Viele Mitarbeitende erleben in ihren Unternehmen Situationen, in denen sie ihre Meinung, Ideen und Bedenken besser nicht artikulieren, etwa weil sie Angst haben, nicht smart genug zu klingen oder weil sie eine unangenehme Konfrontation befürchten. Sie ertappen sich beispielsweise in Meetings dabei zu nicken, obwohl sie das Gesagte innerlich in Frage stellen. Sie verschweigen eigene oder die Fehler anderer, weil sie Angst vor negativen Konsequenzen für sich oder Kolleginnen / Kollegen fürchten, oder sie probieren neue Dinge aus Angst vor Fehlern gar nicht erst aus.

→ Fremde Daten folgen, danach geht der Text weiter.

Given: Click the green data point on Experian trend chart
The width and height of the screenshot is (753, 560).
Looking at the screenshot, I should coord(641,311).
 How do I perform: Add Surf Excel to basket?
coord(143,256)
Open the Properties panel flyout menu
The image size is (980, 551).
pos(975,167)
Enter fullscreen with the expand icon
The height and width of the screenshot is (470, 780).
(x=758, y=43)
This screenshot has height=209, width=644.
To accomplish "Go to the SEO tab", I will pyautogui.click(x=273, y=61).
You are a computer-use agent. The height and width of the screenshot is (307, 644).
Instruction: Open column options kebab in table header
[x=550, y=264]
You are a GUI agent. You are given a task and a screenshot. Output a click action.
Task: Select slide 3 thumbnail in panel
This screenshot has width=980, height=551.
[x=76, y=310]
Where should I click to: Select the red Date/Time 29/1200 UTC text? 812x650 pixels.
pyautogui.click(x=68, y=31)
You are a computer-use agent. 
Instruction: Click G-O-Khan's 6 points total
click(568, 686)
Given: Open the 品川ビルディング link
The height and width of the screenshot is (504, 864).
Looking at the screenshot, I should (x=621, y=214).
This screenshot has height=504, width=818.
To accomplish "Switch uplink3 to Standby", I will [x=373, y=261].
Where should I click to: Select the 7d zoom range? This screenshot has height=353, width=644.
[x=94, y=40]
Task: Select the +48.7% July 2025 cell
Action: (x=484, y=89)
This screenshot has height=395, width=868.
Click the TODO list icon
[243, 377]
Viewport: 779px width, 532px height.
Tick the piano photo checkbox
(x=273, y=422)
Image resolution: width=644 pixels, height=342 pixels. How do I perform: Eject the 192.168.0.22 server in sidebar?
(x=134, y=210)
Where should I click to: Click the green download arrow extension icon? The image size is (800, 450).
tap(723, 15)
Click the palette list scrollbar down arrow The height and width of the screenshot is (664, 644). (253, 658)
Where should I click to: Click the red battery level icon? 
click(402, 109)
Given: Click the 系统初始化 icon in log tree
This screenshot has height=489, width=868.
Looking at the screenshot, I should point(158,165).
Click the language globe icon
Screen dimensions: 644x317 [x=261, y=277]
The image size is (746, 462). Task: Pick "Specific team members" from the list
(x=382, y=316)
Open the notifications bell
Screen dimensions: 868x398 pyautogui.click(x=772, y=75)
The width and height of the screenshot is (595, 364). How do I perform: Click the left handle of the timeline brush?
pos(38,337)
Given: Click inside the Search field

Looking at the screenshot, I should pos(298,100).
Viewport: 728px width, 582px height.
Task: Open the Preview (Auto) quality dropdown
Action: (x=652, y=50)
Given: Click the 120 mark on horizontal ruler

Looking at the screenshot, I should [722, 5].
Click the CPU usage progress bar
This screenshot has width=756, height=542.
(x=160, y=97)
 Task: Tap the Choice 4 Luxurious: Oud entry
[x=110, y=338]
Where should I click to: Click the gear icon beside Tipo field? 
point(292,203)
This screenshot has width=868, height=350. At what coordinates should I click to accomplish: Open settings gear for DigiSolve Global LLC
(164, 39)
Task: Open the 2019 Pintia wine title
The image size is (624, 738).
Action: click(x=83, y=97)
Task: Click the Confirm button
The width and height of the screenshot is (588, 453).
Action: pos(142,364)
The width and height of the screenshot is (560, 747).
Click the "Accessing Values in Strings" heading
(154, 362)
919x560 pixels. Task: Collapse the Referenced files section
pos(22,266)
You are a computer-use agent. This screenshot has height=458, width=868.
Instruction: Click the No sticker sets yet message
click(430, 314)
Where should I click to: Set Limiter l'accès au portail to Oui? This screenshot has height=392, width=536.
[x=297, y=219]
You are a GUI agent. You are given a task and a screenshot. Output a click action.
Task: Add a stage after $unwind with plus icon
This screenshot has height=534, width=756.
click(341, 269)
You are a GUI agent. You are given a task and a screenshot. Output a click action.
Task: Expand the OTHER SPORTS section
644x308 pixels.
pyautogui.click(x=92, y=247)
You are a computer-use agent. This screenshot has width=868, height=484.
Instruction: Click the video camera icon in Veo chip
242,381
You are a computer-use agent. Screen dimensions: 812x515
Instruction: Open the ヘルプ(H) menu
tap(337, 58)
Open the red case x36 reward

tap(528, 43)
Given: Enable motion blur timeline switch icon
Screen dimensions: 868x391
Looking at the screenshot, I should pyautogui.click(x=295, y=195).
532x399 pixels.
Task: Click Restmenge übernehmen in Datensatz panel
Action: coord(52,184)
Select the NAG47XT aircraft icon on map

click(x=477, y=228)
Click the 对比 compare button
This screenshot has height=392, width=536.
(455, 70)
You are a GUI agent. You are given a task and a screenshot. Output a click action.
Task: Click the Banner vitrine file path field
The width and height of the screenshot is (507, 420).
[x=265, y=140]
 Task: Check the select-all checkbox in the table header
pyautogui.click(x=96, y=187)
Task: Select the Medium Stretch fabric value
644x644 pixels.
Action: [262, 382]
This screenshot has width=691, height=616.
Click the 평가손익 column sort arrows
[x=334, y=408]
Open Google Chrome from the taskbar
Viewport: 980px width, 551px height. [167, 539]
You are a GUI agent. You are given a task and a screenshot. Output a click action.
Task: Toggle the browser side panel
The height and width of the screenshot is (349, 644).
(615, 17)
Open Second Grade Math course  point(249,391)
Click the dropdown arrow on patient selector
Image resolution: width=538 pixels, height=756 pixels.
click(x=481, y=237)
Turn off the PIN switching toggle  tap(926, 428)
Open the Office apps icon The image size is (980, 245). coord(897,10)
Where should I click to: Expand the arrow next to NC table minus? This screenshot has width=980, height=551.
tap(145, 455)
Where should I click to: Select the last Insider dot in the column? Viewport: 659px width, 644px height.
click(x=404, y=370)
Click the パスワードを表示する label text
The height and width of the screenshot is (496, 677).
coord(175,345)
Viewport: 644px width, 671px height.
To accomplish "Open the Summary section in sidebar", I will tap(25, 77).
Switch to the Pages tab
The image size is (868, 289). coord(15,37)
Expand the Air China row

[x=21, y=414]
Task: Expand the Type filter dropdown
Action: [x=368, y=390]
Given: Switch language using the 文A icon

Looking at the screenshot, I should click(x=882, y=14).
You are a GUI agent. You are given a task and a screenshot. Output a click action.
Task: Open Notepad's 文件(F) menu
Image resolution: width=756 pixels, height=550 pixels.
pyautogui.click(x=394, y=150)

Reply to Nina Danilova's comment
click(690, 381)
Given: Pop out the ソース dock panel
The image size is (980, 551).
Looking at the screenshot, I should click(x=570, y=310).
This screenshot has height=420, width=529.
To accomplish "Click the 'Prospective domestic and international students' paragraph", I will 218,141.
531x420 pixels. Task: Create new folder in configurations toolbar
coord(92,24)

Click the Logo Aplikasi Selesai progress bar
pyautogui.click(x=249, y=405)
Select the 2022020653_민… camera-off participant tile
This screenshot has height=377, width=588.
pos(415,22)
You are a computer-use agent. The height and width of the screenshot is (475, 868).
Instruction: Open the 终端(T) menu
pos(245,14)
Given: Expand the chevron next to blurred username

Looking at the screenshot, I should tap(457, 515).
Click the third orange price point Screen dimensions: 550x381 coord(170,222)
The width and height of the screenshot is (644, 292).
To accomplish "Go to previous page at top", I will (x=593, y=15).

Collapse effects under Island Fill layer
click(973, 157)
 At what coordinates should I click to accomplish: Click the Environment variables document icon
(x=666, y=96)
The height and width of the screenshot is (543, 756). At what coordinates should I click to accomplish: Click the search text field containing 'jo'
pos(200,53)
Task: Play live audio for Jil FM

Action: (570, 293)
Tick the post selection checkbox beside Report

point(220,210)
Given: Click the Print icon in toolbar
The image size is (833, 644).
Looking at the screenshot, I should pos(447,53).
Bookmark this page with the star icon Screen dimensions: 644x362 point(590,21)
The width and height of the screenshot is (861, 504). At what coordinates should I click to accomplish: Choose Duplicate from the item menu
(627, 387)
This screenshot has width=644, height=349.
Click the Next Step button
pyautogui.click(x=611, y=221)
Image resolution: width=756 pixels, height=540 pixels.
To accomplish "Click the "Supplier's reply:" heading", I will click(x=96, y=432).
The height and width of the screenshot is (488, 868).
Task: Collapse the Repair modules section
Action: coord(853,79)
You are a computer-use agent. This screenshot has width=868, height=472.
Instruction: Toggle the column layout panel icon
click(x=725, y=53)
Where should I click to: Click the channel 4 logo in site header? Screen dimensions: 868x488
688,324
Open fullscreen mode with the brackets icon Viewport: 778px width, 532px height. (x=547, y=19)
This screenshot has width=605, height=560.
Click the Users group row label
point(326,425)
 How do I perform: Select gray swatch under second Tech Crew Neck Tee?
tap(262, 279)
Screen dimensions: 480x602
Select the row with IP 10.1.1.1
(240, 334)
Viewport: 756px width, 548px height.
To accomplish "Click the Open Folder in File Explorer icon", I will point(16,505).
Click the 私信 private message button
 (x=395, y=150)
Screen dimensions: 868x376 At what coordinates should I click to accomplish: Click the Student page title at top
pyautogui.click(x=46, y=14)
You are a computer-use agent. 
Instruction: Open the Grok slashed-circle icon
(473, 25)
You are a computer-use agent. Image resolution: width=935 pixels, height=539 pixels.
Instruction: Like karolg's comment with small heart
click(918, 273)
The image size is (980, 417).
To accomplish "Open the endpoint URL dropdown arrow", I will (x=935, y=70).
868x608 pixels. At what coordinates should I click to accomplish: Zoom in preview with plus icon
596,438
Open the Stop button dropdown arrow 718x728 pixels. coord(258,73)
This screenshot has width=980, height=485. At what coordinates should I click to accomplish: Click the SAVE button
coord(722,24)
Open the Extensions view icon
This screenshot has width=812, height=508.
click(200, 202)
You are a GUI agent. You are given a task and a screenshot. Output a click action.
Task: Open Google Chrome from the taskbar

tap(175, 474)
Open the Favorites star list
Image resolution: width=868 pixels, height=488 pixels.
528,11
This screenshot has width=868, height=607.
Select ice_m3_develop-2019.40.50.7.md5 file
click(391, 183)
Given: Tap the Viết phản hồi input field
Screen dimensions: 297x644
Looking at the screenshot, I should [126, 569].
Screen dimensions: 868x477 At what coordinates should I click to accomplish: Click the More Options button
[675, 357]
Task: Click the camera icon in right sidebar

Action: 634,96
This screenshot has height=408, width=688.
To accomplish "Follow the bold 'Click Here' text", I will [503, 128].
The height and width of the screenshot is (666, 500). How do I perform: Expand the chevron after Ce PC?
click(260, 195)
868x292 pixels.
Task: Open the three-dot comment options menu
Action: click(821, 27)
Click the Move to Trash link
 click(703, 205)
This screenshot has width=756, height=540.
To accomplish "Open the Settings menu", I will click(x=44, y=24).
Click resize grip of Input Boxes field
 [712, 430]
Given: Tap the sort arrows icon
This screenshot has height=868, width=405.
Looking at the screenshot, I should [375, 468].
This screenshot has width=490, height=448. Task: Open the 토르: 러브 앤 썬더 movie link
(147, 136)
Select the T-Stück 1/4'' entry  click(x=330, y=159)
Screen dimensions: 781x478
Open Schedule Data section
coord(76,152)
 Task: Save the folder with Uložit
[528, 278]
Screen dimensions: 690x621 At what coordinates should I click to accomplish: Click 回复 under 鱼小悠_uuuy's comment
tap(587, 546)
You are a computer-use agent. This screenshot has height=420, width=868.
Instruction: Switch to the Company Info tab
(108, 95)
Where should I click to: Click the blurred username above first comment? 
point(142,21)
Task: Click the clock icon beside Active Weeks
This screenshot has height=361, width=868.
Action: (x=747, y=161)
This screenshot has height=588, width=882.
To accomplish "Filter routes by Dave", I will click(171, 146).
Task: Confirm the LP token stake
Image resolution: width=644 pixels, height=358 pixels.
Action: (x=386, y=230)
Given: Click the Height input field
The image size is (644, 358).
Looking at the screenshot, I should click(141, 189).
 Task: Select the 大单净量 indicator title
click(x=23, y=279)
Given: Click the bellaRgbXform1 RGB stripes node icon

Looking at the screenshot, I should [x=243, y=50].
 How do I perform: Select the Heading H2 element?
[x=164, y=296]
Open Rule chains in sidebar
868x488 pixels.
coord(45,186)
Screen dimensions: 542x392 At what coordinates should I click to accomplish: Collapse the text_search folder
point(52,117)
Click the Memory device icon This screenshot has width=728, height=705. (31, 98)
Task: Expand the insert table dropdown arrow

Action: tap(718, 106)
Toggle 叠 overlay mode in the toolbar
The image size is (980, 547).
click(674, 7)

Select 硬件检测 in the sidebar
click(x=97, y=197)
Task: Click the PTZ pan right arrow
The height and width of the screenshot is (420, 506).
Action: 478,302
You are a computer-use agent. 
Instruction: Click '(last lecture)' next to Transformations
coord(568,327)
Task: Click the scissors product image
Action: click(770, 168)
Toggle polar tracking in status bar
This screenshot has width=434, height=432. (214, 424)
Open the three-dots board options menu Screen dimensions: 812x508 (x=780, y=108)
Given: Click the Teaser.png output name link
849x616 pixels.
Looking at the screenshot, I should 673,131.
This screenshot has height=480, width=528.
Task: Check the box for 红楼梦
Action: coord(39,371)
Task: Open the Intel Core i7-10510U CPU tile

Unsichtbare Barrieren bremsen Teamarbeit aus

9 Tipps für mehr psychologische Sicherheit im Team
Envato/stokkete

Doch solche unsichtbaren Barrieren am Arbeitsplatz stehen guter Teamarbeit, organisationalem Lernen, Innovationen und Wachstum im Weg. Dies ist keineswegs trivial, sondern gewinnt im Zuge neuer Agilitätsanforderungen in dynamischen Unternehmensumfeldern zunehmend an Bedeutung. Immer mehr Beschäftigte arbeiten beispielsweise nicht mehr in festen Teams, sondern organisieren sich hauptsächlich in Projekten und haben häufig mit wechselnden ProjektleiterInnen zu tun, wodurch Vertrauen untereinander immer wieder aufgebaut werden muss.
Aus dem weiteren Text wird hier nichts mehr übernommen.